▶ Quoted passage:
START
RFCs icon indicating copy to clipboard operation
RFCs copied to clipboard

Atomic record fields

Open gasche opened this issue 1 year ago • 13 comments

A proposed design for atomic record fields.

Rendered version.

In summary:

(* in the stdlib *)
module Atomic : sig
  ...
  module Field : sig
    type ('r, 'a) t
    val get : 'r -> ('r, 'a) t -> 'a
    val compare_and_set : 'r -> ('r, 'a) t -> 'a -> 'a -> bool
  end
end

(* user code example *)
type t = {
  id : int;
  mutable state : st [@atomic];
}

let rec evolve v =
  let cur = v.state in (* <- strong atomic read *)
  let next = next_state cur in
  if not Atomic.Field.compare_and_set v [%atomic.field state] cur next
  then evolve v

gasche avatar May 31 '24 14:05 gasche

@bclement-ocp has an alternate proposal, where we use an extension point to denote a (value, offset) pair, instead of just the offset. This would look like this -- adapting the previous example:

(* in library code *)
module Atomic : sig
  ...
  module Loc : sig
    type 'a t
    val get : 'a t -> 'a
    val compare_and_set : 'a t -> 'a -> 'a -> bool
  end
end

(* in user code *)
type t = {
  id : int;
  mutable state : st [@atomic];
}

let rec evolve v =
  let cur = v.state in (* <- strong atomic read *)
  let next = next_state cur in
  if not Atomic.Loc.compare_and_set [%atomic.field v.state] cur next
  then evolve v

Upsides of this proposal:

  • the phantom-typed value has a simpler type: 'a t instead of ('r, 'a) t
  • in particular, it is possible to expose a single set of primitive for all of atomic values, atomic record fields [%atomic.field v.state], and atomic arrays [%atomic.index a.(i)], [%atomic.unsafe_index a.(i)]

Downside: internally this is represented as a (value, offset) tuple, so it is inefficient if the tuple ends up being built, in particular for code of the form let loc = if ... then [%atomic.index foo] else .... On the other hand, direct applications to a primitive should be easy to compile to optimize the tuple construction away.

gasche avatar Jun 04 '24 15:06 gasche

I thought more about the suggestion of @bclement-ocp, and I see four different designs that are worth discussing.

Running example:

type t = {
  id : int;
  mutable state : st [@atomic];
}

The designs

1. A new two-parameter type ('r, 'v) Atomic.Field.t

With the current proposal, [%atomic.field state] has type (t, st) Atomic.Field.t. This type ('r, 'v) Field.t represents values of type 'v inside a larger structure or type 'r.
END
▶ Collected data:
START
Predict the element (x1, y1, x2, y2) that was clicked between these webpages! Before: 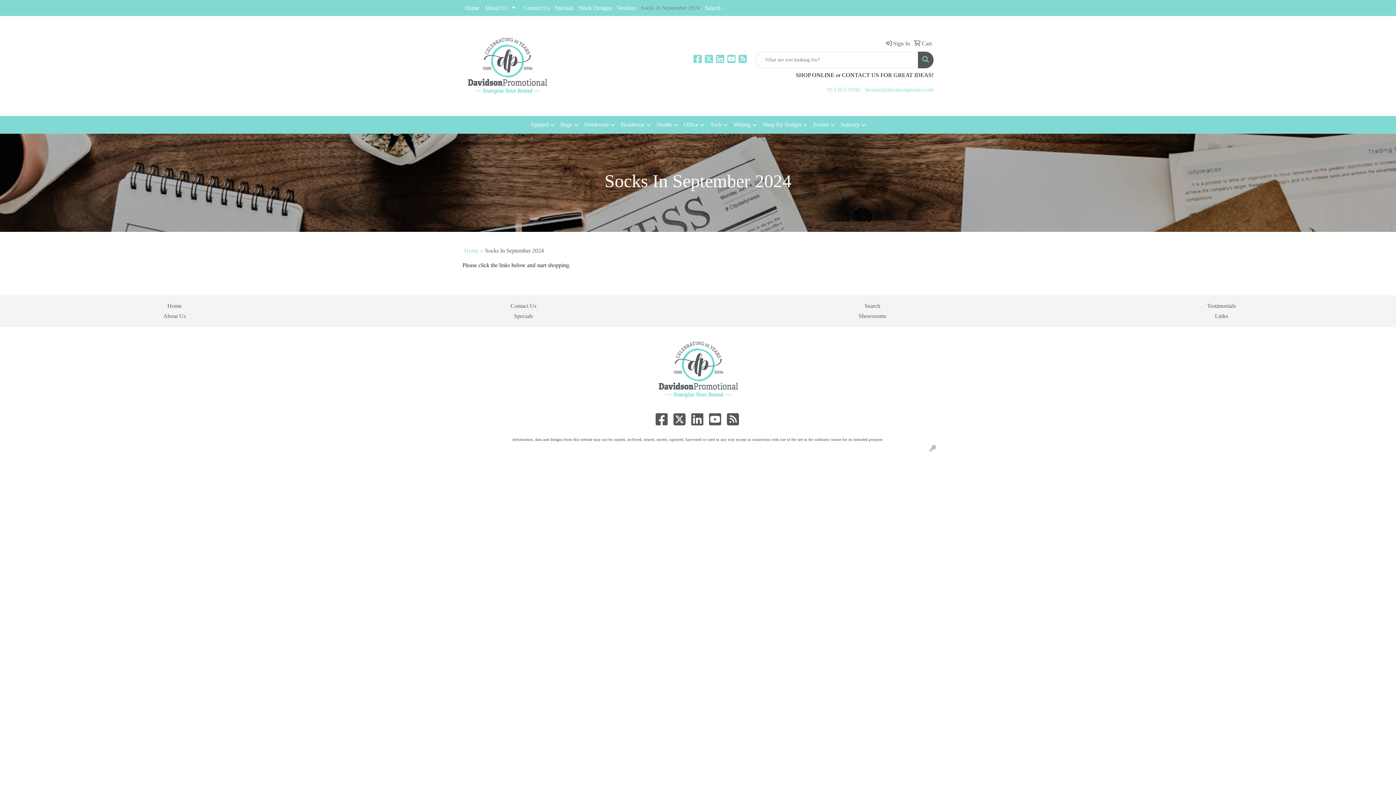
END
▶ Challenges:
A. Print everything in the atomic record fields thread from "gasche avatar Jun" down to "are worth discussing.".
B. According to the atomic record fields thread, how is the alternate proposal's value represented internally?
You won't need the data for this.

▶ Worked answers:
A.
gasche avatar Jun 04 '24 15:06 gasche

I thought more about the suggestion of @bclement-ocp, and I see four different designs that are worth discussing.

B. As a (value, offset) tuple.